Thousands Flock to Revival in Search of Miracles
Thousands of believers are flocking to Florida, hoping for a miracle.
LAKELAND, Fla., July 9, 2008— -- UPDATE: After this story aired on "Nightline," Fresh Fire Ministries released a statement announcing that preacher Todd Bentley would be taking time off "to refresh and to rest" after having spent four months in Lakeland, Fla., leading revival meetings. Their Lakeland broadcasts on GOD TV were put on hold. Bentley returned on July 18 and has resumed broadcasting from Lakeland.
A middle-aged woman suffering from ovarian cancer shakes back and forth, speaking in tongues.
A young child with spina bifida and splints on his legs tears them off and bolts across the stage. He cries as he declares that his legs have strength like never before.
"The boy's been healed," says the preacher as thousands cheer him on.
Meanwhile, Bill Wise sits quietly with one arm raised to the sky, the other tightly clutching his 2-year-old daughter, who was born with her bladder and colon outside of her body.
He prays for a miracle.
Todd Bentley, a tattooed Canadian, stands with a microphone in one hand and the other stretched out to this electrified crowd of nearly 10,000.
"Bam!" He yells. "Bam, bam, bam!"
Several people onstage with him collapse to the ground.
Bentley has led a rapidly growing throng of people from all over the world in a religious revival that has transformed the small city of Lakeland, Fla., into the center of an international phenomenon.
Wise flew from Seattle with his daughter, Caelyn, in hopes that Bentley would be able to help his child where modern medicine has failed.
Like so many here, Wise believes Bentley has a special connection with God.
"He is very close with the Lord," Wise said. "He has actively and passionately pursued God. My daughter needs a miracle."
Tens of thousands of others like Wise are making a pilgrimage to this small city in central Florida in hopes of finding a miracle.
Thanks to the Internet and satellite television, word of the revival spread quickly around the world to people like Jim Carter, who came to Lakeland from Anaheim, Calif., with his wife and daughter.
"We've been watching on the Internet since it started, basically," he said. "We just wanted to come down and first-hand experience."
Carter added, "We just want more of God, more of his presence and to see God change our country and bring America back to God."

## Source data
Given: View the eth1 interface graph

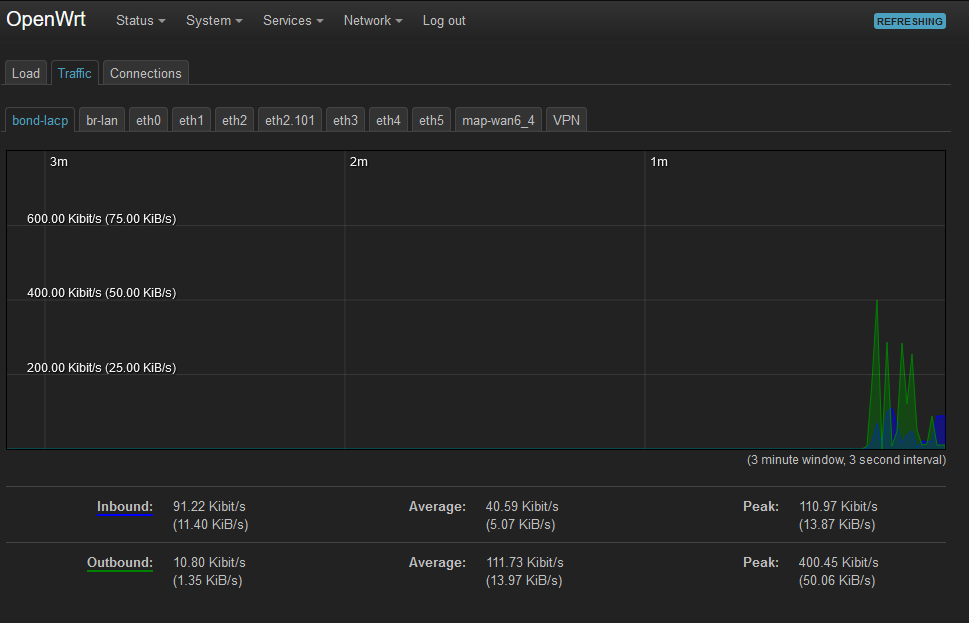Looking at the screenshot, I should coord(191,120).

## Task to carry out
Transcribe the article on the Lakeland revival word for word, between "Like so many" and "wife and daughter.", inclusive.

## Response
Like so many here, Wise believes Bentley has a special connection with God.
"He is very close with the Lord," Wise said. "He has actively and passionately pursued God. My daughter needs a miracle."
Tens of thousands of others like Wise are making a pilgrimage to this small city in central Florida in hopes of finding a miracle.
Thanks to the Internet and satellite television, word of the revival spread quickly around the world to people like Jim Carter, who came to Lakeland from Anaheim, Calif., with his wife and daughter.